Here’s what I found.
I saw homes of various size, some quaint and covered in hundreds of tiny golden Christmas bulbs, some colonial with wax candles flickering gently in every window, and others massive with Romanesque pillars and pristine front lawns that seem to stretch for acres. I noticed a lot of trees—big, formidable pines—that wall the side roads in, only interrupted by the occasional wheat field surrounded by mossy stone walls. I saw smoke ascending through chimneys and fog from my own breath.
I noticed a distinct lack of light and noise pollution, and it was breathtaking. Without the glow of Wheaton’s street lamps or headlights (I didn’t see a single car until I looped back to 140), I saw a bright, panoramic night sky for the first time in months. The moon was so visible that it lit the road I walked on. The lack of sound, meanwhile, left me as the single loudest thing in my proximity. I heard the distant coo of owls, crickets and toads chirping near the reservoir, and rabbits scurrying through the woods as fallen leaves crinkled underneath their feet. I smelled the dewy earthiness of wet trees and burning wood. And for the first time in a long time, I felt alone. I heard myself think, and it was comforting.
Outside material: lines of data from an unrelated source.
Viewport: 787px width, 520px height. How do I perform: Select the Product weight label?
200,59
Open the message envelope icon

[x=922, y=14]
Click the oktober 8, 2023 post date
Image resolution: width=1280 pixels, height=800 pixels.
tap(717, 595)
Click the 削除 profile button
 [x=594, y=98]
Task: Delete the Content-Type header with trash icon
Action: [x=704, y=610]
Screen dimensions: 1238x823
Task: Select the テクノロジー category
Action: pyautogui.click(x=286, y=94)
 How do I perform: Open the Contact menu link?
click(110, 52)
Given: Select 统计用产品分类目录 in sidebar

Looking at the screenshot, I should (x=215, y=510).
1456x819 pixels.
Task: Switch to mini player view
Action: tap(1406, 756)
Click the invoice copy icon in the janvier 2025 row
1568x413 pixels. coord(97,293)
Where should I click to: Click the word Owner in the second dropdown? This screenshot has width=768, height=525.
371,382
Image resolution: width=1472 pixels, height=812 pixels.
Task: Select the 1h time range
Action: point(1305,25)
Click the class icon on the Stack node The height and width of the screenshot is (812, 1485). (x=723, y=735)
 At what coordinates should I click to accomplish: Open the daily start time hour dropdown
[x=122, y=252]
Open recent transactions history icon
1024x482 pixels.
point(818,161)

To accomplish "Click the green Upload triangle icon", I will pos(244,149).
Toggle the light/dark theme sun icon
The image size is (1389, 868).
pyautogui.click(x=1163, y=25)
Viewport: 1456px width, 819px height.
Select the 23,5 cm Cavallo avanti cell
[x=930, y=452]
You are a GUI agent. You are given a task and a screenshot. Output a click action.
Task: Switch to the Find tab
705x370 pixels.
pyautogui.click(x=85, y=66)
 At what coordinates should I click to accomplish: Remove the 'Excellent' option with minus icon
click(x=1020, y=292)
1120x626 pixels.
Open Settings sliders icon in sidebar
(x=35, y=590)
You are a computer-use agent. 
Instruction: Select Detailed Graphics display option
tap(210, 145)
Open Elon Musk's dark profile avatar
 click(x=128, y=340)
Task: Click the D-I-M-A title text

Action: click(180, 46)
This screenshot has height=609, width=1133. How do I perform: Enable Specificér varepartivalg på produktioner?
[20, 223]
So no, I didn’t find Northampton or Hanover. I can confirm that there isn’t a secret college town hidden in the woods of Norton. The opposite, actually: there’s a lot of nothing, if stores and hipster dives and bistros are your “something”. I found a lot of nature and a lot of solitude. If that’s not your thing, it’s cool, and I say that without even the slightest hint of condescension. Still, we’re trained to explore the world around us at Wheaton. Our lead story this week is about the possibility of studying across the globe and exploring the world around us. Those trips can be life-changing in an altruistic sense (which is certainly laudable), but they can also be incredibly transformative personal experiences. It’s funny, then, that many of us leave Norton without actually seeing or exploring it. I don’t know if it’ll change your life, but you should see our home while you can.